A yoga instructor, sketch artist and 2D/3D hanging model architect as well, Om meets with and presents his artwork to prominent figures around the world as he advocates for inclusion of disabled people. He has presented personalized portrait paintings to the President of United Nations General Assembly, Miroslav Lajčák, India Prime Minister Narendra Modi, former UN Secretary-General Ban Ki-moon, United Nations Deputy Secretary-General Amina J. Mohammed, cricket legend Sachin Tendulkar, and President of the United Nations ECOSOC, Marie Chatardová (Permanent Representative of the Czech Republic).His innovative artwork-painting

of the International Court of Justice, Peace Palace including portraits of all 15 judges of the World Court accepted by Mr. Rony Abraham, President, and Mr. Dalveer Bhandari, Judge ICJ and the painting currently exhibited at Peace Palace The Hague, Netherlands.
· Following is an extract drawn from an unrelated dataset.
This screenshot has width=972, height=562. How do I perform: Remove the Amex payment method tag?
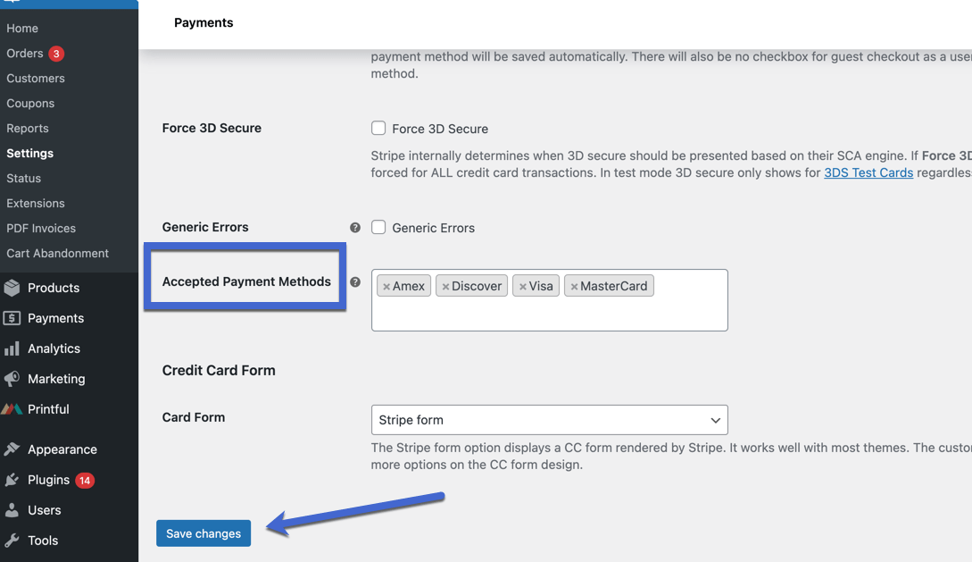pos(386,287)
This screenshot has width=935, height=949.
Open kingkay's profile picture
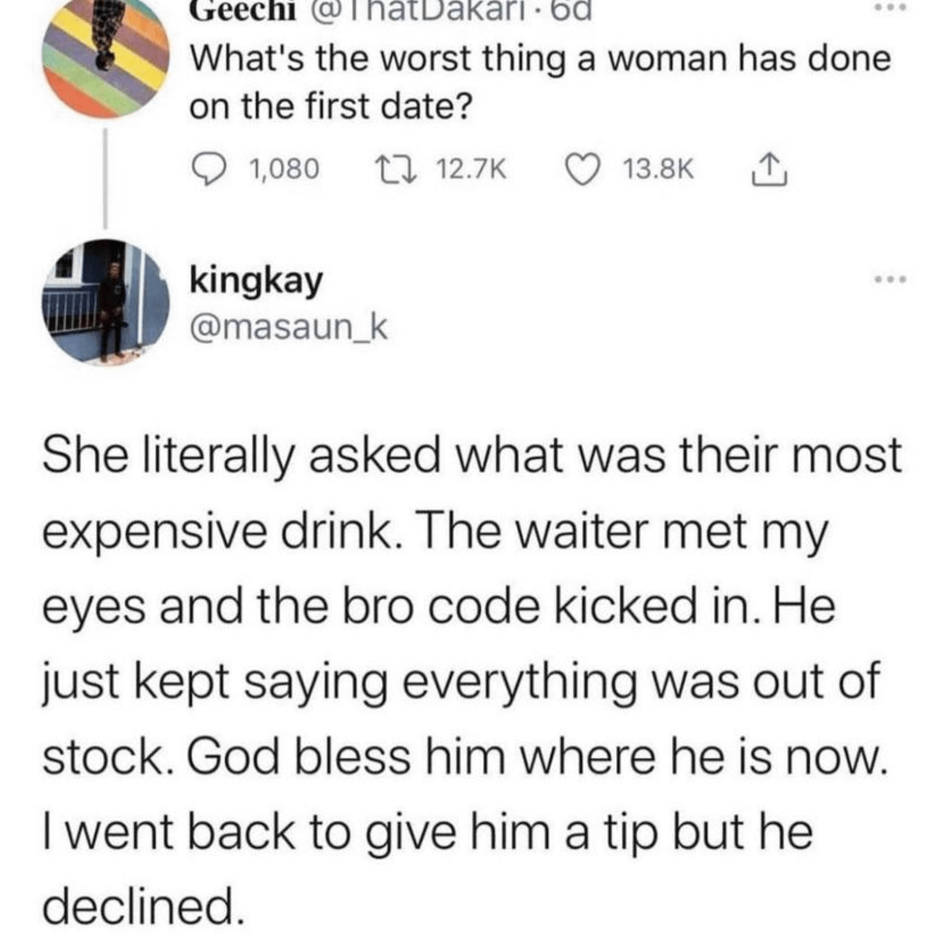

His hanging 2D/3D models have been exhibited at the UNESCO Headquarters in Paris and in the museum of the Supreme Court of India.

Apoorv was chosen as FIT India Ambassador in 2022 by FIT India, Sports Authority of India, Govt of India.

==Work==
Apoorv Om work for making inclusive society for deaf including inclusive setting of educational institution, office and everywhere else. Apoorv Om advocates protecting the right of equality of person with disabilities from grass root level to International Platform like United Nation Headquarter at New York City, United Nation Office at Geneva, UNESCO Paris and from several other places. While speaking to Times of India he told ""Apoorv wants to use his position as a UN volunteer to find to find ways to make conversations inclusive for those with hearing impairment anywhere".

He also raises the issues faced by disabled children even at the platform of the International court of Justice.

He is also an artist and has created portrait drawings, some of which have been presented to notable individuals during in-person meetings. On the law day 26 November, the Chief Justice of India was receive a handmade portrait from deaf artist Mr. Apoorv Om including six more Chief Justices of the Supreme Court of India.

He is also the innovator of hanging 3-D model of buildings.

He is a certified Yoga Trainers and provides free education of Yoga to children and youth coming from underprivileged society. He is making awareness about the benefit of Pranayam, Meditation and Yogic science for health and wellness of peoples.

He also teaches art and craft to the children, freely.

He is also creating awareness among the people of the society about the value of natural resources like water and Gardens.

==Awards==
1. National Award for Empowerment of Persons with Disabilities (Divgangjan)-2017 awarded by the Honorable President of India, Shri Ram Nath Kovind in recognition of His/Her outstanding Performance as role Model among Persons with Disabilities (Divyangjan) in the category of hearing impairment.

2. National Gaurav Award-2017 for his achievements in the category of Brave Heart.

==Honours==
- Invited by the President of International Court of Justice on event of 70th anniversary of ICJ in Netherlands.
- Honoured by HH Irina Bokova, the Director-General of UNESCO with award International artist, deaf student and UNESCO Youth volunteer, 2017.
- His innovative Artwork_hanging 3-D Model of UNESCO Headquarter building was accepted by Director General of UNESCO, HH Irina Bokova and placed in the main exhibition hall of UNESCO headquarter.
- Honoured by Mr. Michael Mooler, Director General of United Nations Office at Geneva on 29 September 2017.
- Honoured by Mr. Miroslav Lajčák, President United Nations General Assembly on 9 March 2018 at New York City, United States.